__TASK TO CARRY OUT__:
Those lines of the material below that fall between its first line and the line with "The height and width of the screenshot is (360, 825).", both included, are to be repeated exactly.

TASK MATERIAL Block Start

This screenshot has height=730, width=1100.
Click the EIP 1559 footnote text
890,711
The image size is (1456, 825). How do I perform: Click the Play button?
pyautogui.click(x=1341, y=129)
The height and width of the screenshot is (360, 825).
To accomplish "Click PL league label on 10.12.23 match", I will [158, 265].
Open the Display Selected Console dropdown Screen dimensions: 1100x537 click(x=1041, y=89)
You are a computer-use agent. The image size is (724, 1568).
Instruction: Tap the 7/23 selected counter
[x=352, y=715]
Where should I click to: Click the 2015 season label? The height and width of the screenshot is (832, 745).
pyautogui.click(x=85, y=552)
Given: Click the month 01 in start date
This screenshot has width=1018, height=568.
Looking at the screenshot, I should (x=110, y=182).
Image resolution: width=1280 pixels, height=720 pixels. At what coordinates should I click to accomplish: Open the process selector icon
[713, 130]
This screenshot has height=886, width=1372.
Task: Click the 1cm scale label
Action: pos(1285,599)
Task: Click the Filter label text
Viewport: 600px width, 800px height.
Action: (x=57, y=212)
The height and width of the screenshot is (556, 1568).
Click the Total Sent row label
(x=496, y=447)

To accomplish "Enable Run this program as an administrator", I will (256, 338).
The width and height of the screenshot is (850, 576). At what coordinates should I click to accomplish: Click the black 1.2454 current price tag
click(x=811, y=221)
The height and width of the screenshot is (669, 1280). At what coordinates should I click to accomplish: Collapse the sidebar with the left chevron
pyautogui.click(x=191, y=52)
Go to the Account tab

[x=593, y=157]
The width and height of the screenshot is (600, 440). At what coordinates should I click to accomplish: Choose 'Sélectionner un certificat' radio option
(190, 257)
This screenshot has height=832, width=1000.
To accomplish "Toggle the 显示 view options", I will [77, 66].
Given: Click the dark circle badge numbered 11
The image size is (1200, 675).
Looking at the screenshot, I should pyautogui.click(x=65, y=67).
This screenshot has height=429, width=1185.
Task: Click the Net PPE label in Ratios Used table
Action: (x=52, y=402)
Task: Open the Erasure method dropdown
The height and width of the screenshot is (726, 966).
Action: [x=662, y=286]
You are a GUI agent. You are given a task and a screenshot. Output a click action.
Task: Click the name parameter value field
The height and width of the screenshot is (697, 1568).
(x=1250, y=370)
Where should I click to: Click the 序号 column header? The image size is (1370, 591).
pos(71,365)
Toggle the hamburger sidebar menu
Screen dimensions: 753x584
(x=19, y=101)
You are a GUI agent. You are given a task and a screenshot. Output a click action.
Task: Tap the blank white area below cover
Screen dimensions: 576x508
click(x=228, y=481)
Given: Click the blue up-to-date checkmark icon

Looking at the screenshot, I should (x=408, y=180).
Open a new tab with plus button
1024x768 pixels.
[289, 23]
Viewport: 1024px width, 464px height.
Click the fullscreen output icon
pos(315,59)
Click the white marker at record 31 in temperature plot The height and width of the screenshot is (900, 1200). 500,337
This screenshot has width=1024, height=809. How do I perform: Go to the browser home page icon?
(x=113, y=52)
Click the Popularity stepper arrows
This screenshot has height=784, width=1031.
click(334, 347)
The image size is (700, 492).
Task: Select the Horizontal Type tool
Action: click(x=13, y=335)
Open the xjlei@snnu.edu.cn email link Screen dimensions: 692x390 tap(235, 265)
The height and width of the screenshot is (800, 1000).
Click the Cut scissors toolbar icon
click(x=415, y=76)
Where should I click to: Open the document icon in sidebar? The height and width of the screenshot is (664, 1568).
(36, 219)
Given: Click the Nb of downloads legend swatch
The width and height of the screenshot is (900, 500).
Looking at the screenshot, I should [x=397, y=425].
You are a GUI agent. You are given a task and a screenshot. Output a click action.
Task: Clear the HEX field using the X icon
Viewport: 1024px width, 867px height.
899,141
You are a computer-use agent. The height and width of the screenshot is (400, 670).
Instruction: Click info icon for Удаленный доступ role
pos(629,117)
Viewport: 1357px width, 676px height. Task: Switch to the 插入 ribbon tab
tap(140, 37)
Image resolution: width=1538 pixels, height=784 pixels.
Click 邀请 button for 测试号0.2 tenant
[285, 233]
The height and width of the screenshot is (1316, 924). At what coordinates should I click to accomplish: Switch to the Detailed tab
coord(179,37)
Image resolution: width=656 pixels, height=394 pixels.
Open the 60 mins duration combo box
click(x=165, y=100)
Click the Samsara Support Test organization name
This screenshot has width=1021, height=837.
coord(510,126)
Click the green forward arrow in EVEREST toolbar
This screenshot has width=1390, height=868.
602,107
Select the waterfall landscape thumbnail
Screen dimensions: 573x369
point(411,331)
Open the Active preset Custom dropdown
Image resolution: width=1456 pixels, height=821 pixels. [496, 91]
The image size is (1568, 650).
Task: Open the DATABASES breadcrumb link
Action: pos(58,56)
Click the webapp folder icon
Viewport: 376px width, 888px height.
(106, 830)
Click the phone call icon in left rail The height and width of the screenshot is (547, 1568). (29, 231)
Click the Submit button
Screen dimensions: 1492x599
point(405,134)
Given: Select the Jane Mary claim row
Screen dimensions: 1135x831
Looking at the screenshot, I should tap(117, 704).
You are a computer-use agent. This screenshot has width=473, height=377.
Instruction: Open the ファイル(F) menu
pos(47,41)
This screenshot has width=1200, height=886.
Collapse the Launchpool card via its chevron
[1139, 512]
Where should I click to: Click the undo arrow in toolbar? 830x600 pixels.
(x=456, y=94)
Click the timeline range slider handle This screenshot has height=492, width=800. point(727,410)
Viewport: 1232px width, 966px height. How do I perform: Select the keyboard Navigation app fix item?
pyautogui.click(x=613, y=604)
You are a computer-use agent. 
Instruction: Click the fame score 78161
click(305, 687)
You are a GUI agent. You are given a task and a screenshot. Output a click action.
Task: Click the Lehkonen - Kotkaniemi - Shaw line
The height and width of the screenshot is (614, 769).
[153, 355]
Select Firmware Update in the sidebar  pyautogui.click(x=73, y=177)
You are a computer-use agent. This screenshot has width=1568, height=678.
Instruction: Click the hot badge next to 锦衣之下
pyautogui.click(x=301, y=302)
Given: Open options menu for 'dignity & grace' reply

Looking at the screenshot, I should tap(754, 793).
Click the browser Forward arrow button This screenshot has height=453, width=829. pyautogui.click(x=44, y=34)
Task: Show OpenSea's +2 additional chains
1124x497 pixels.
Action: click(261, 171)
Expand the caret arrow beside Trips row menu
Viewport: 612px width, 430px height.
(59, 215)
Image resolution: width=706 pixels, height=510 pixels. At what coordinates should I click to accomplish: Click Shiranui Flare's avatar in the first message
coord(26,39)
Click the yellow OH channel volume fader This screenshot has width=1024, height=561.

TASK MATERIAL Block End

__RESPONSE TO THE EXERCISE__:
This screenshot has height=730, width=1100.
Click the EIP 1559 footnote text
890,711
The image size is (1456, 825). How do I perform: Click the Play button?
pyautogui.click(x=1341, y=129)
The height and width of the screenshot is (360, 825).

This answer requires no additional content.